=== Begin Enclosure ===

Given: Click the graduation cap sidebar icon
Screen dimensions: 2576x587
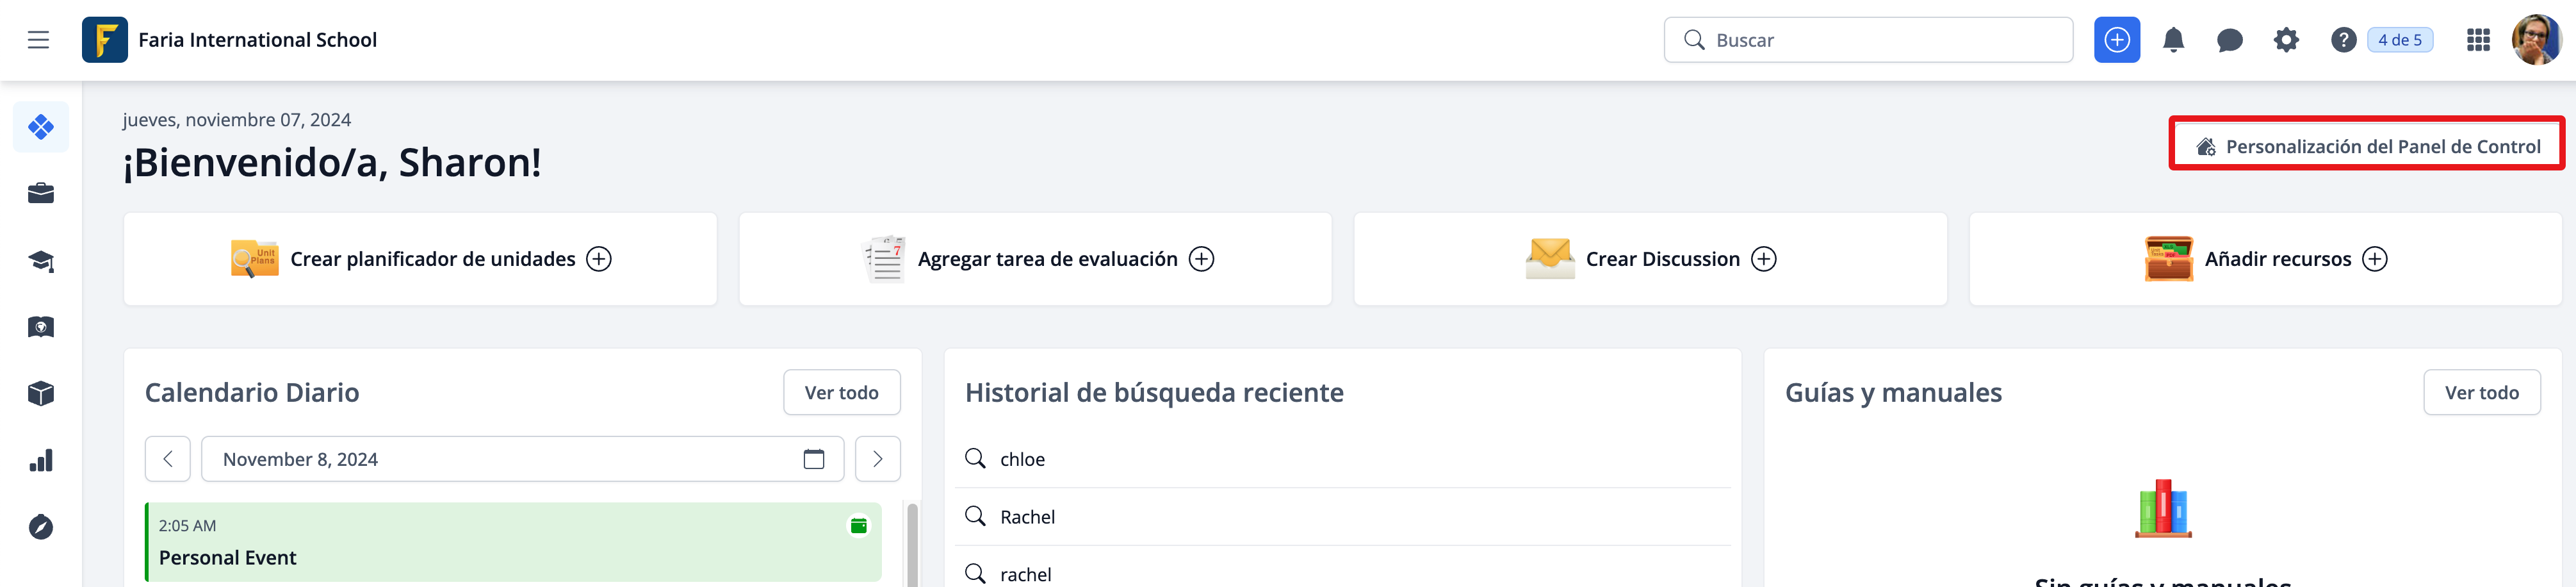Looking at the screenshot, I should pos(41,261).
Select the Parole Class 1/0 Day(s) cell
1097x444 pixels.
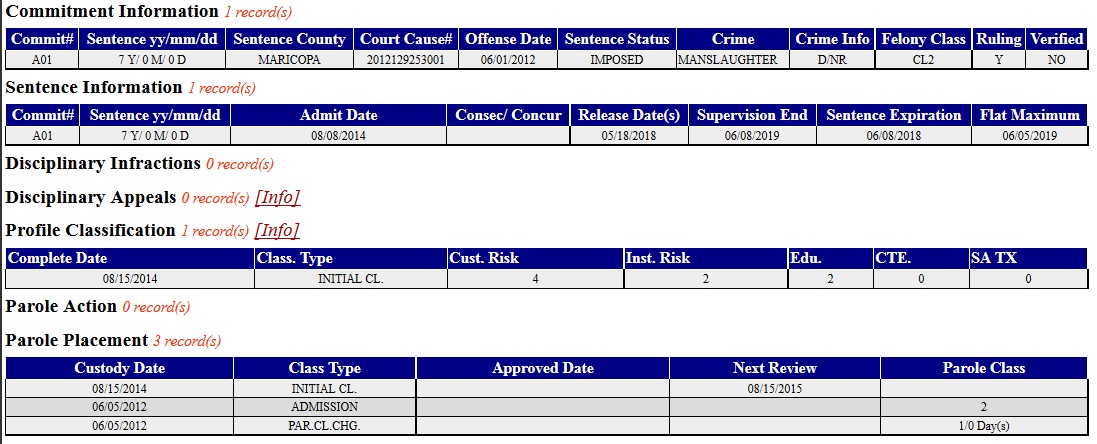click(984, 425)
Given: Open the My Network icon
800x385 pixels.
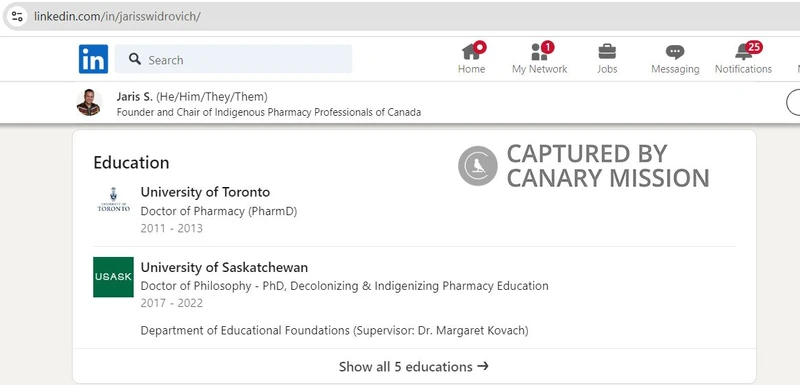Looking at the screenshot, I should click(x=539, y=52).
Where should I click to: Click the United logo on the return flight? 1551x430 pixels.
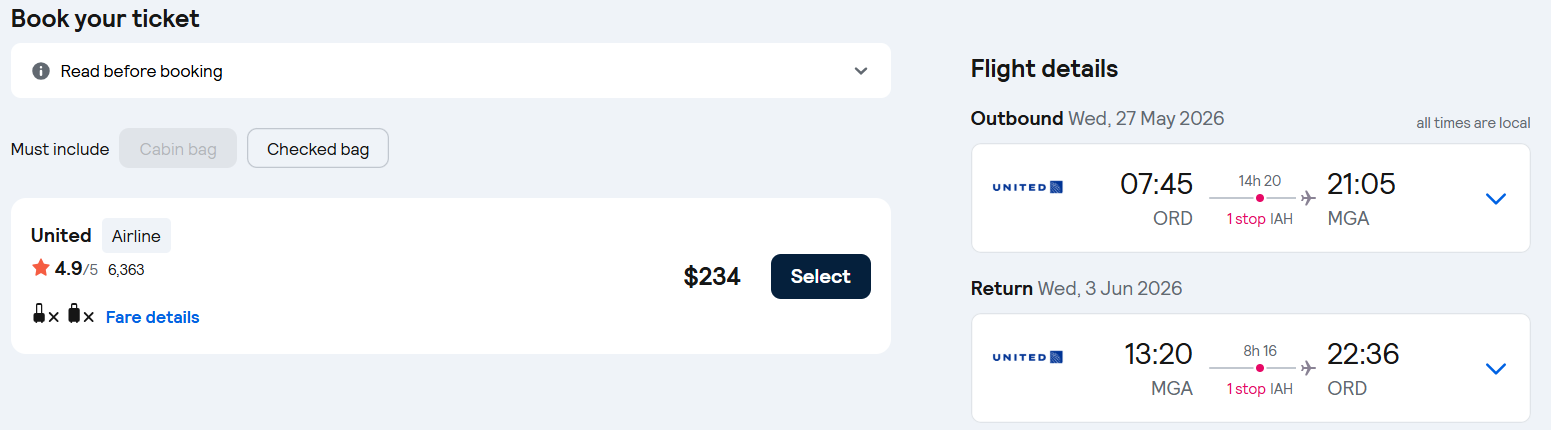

=== End Enclosure ===

Exercise requirements. From the line that contains "Given: Open the My Network icon" to the final line of the material, write out each line exactly. Pictures stay out.

Task response.
Given: Open the My Network icon
800x385 pixels.
Looking at the screenshot, I should click(x=539, y=52).
Where should I click to: Click the United logo on the return flight? 1551x430 pixels.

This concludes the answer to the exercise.